__Work item__
Copy out each line of the data holding "computer".

__Working data__
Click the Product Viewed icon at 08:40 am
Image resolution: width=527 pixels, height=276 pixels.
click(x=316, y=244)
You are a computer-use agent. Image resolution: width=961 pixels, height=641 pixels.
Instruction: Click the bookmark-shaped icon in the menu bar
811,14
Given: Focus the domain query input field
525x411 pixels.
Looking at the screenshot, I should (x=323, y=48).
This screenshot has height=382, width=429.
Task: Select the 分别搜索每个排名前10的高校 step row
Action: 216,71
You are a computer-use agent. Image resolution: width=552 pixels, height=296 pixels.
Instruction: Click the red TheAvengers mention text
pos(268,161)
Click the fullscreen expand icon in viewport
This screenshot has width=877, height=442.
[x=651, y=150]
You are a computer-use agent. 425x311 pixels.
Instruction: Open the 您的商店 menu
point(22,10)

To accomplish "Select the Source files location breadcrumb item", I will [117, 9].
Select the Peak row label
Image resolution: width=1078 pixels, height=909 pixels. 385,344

==

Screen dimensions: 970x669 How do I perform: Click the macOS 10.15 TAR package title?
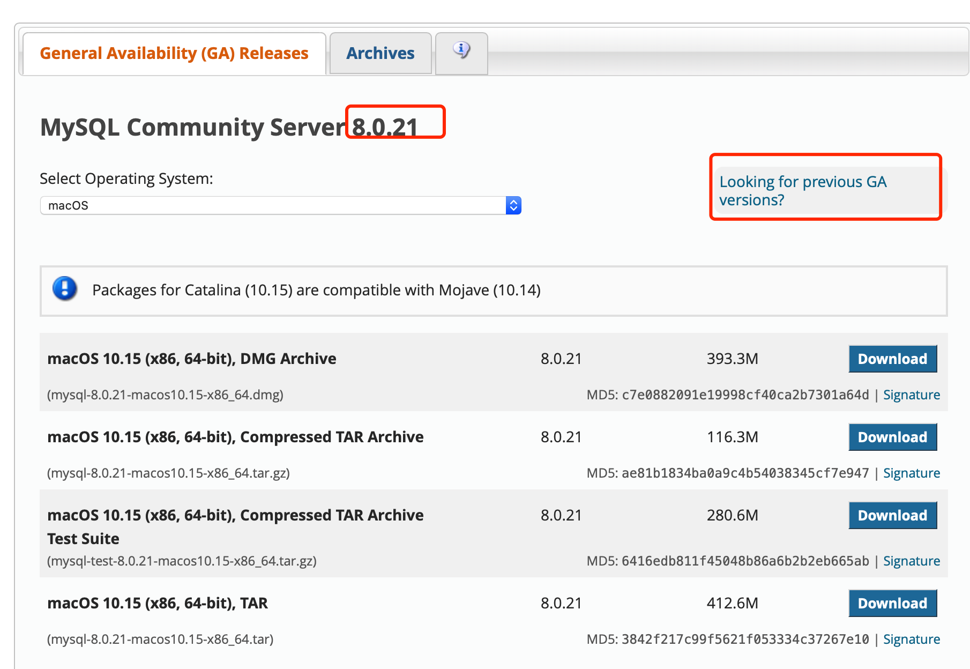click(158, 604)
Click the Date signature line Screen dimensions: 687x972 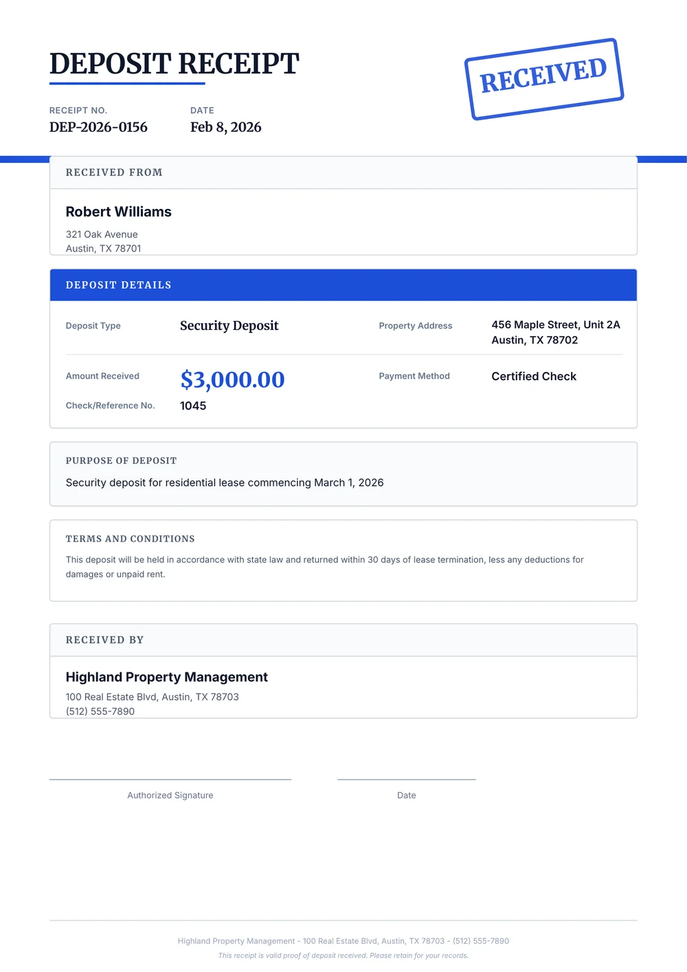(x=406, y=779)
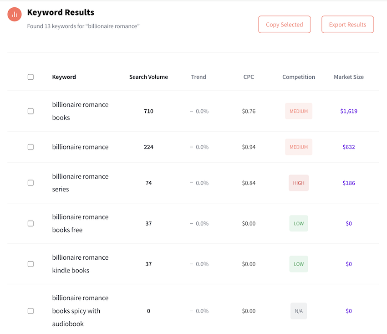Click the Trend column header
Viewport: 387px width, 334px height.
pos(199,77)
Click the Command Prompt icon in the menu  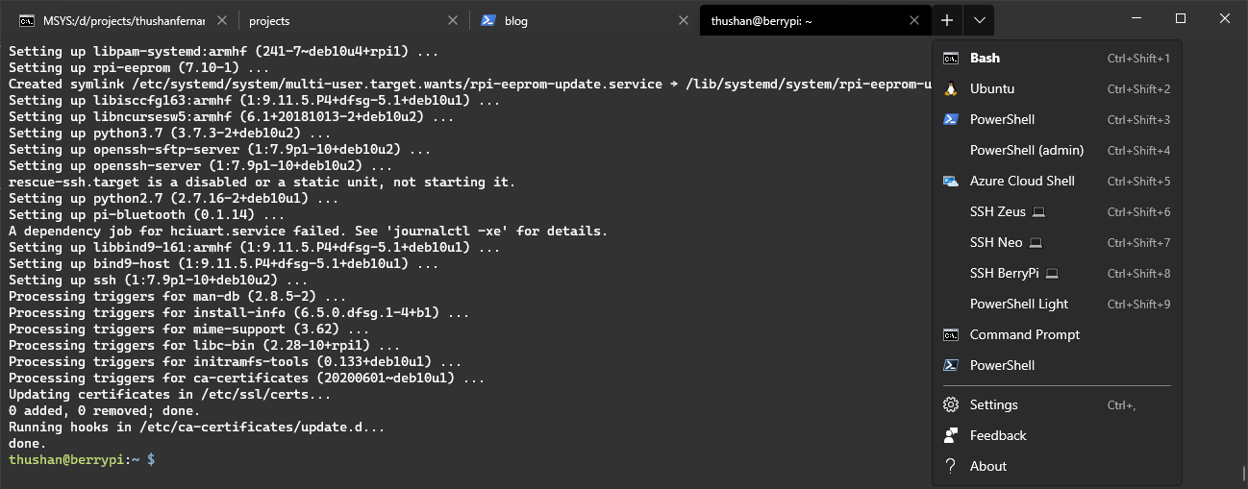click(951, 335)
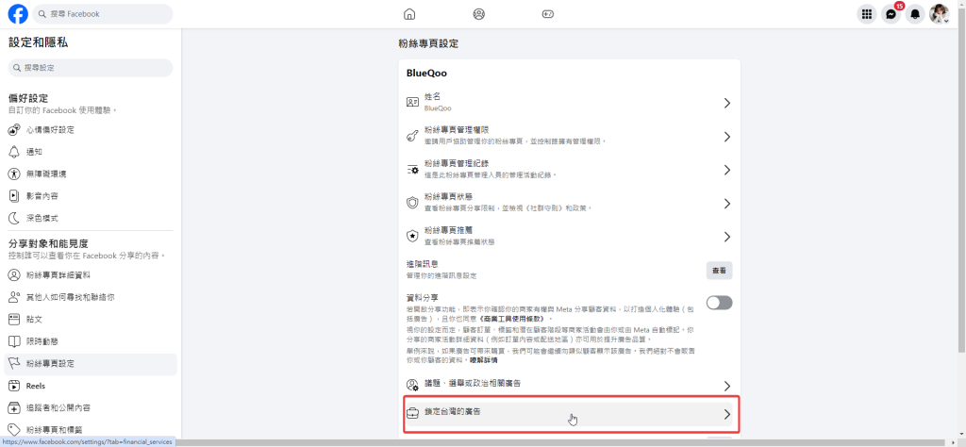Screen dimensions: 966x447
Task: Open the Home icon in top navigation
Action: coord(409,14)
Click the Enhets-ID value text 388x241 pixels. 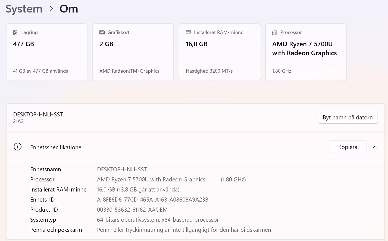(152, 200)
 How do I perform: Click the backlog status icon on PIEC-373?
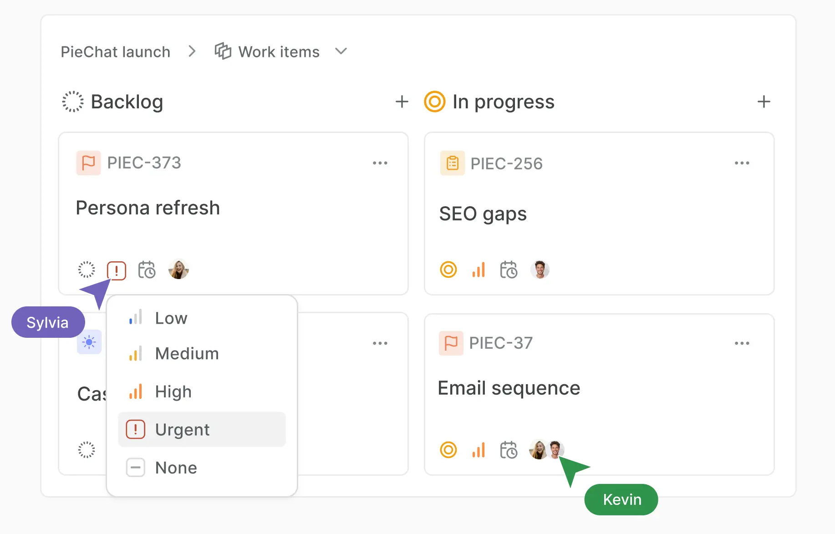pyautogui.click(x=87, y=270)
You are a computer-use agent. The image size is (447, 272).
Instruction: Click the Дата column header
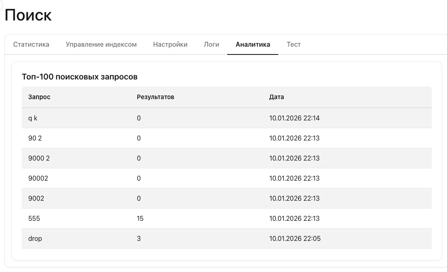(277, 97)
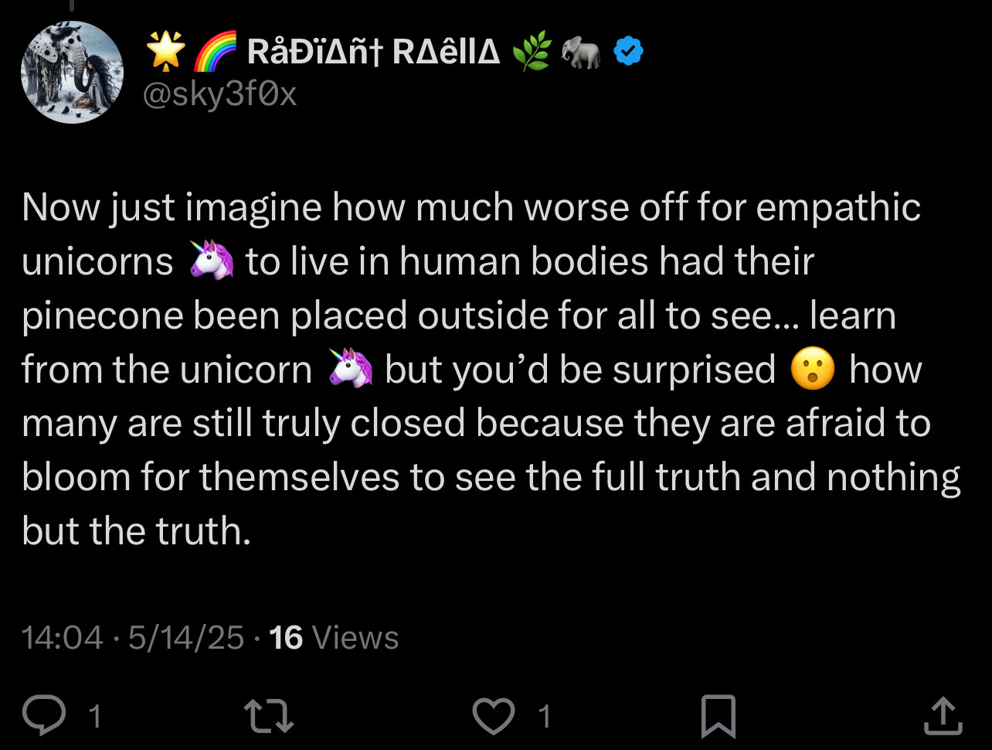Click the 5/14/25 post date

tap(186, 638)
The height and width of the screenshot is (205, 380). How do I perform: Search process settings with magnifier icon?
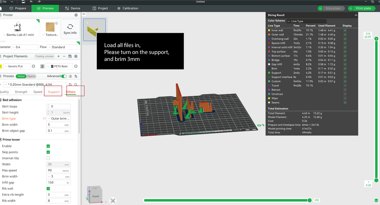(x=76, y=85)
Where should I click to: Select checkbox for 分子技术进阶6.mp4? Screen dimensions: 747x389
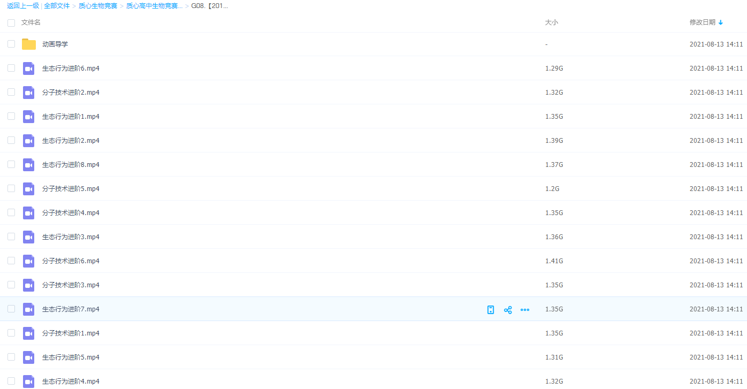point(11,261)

__Solved problem__
You are a computer-use agent. Image resolution: width=961 pixels, height=641 pixels.
You are a computer-use agent. Image resolution: width=552 pixels, height=296 pixels.
You are a computer-use agent. 425x311 pixels.
You are a computer-use agent. The image size is (447, 272).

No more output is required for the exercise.